WORK TASK. Exactly the lines from the line that has "The width and height of the screenshot is (514, 226)." through the final line below are to be retyped, and the pictures are not.

EXERCISE DATA.
——

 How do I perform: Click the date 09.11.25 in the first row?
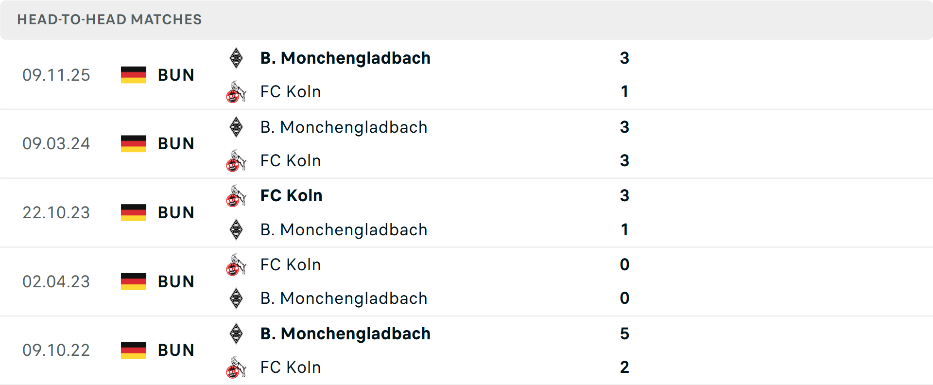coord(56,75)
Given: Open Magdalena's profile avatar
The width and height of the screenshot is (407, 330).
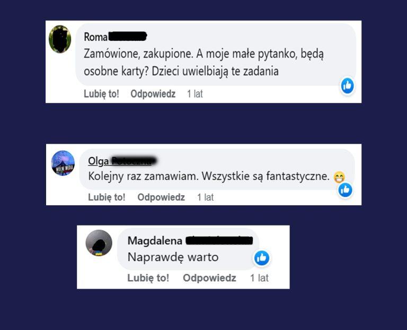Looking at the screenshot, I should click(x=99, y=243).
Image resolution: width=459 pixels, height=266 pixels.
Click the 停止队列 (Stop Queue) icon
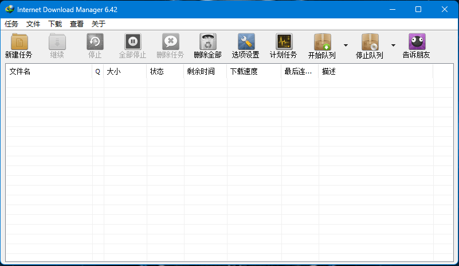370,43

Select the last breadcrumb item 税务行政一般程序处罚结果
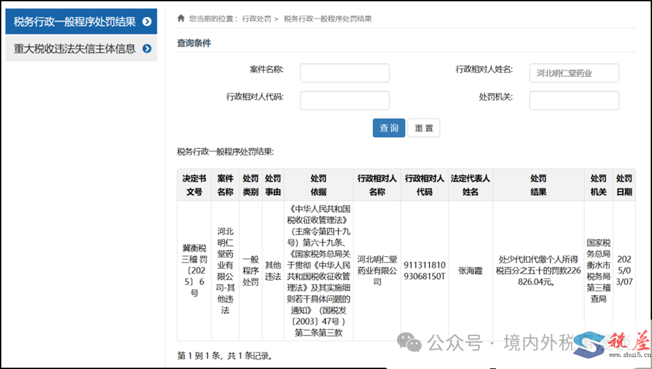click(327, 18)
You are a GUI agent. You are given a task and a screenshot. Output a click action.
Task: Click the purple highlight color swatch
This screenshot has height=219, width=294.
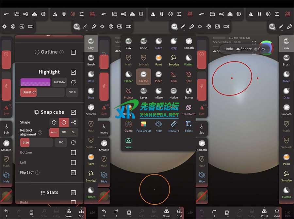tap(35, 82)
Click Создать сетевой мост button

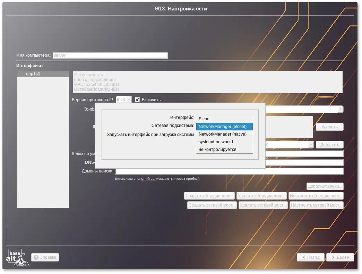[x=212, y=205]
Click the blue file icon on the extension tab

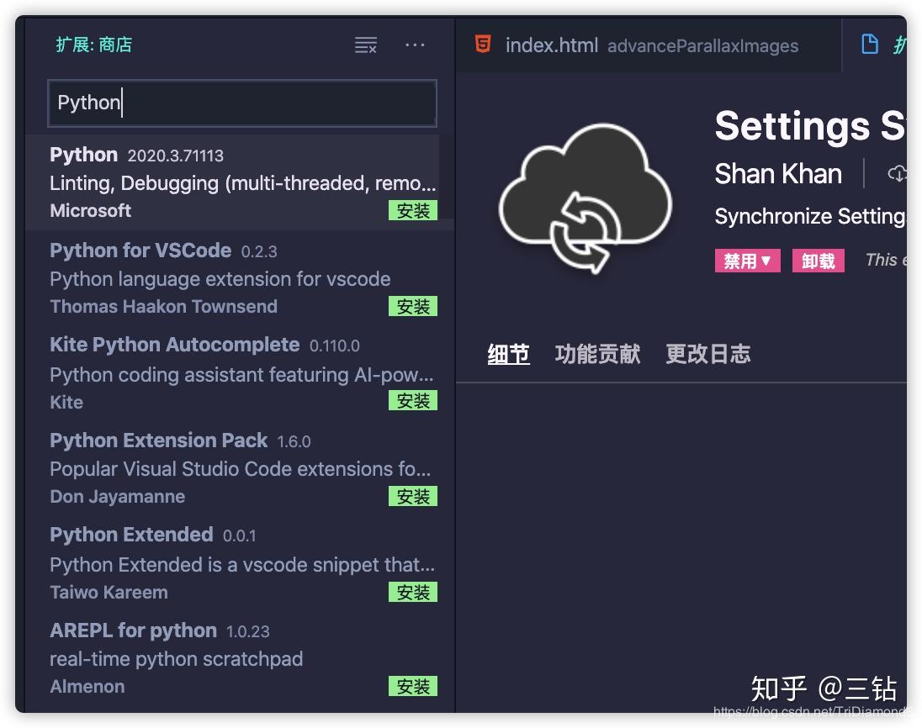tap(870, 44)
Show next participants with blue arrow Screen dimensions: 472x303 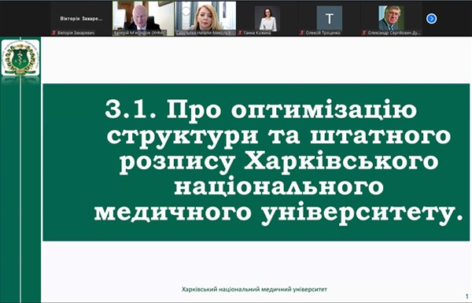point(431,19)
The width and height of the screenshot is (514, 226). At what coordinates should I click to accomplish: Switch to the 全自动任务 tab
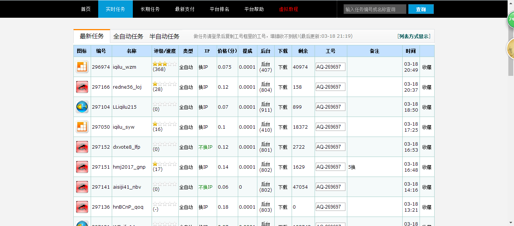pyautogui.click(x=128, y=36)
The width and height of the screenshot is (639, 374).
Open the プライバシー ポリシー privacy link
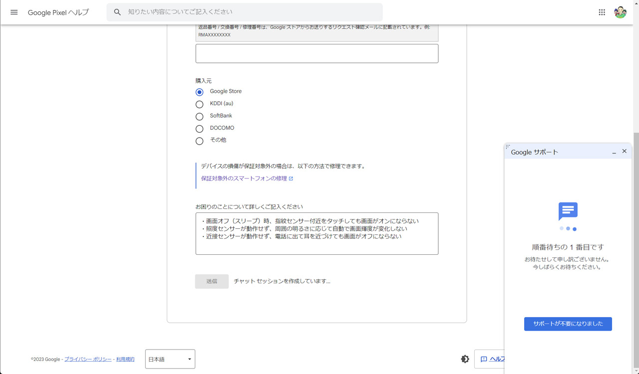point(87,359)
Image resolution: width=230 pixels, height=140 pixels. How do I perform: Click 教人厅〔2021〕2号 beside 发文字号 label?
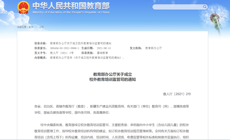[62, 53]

——

RESULT.
The width and height of the screenshot is (514, 226). At what coordinates should I click to accomplish: Switch to the 全自动任务 tab
pyautogui.click(x=128, y=36)
The width and height of the screenshot is (639, 374).
Open the プライバシー ポリシー privacy link
point(87,359)
Image resolution: width=230 pixels, height=140 pixels. How do I perform: Click 教人厅〔2021〕2号 beside 发文字号 label?
[62, 53]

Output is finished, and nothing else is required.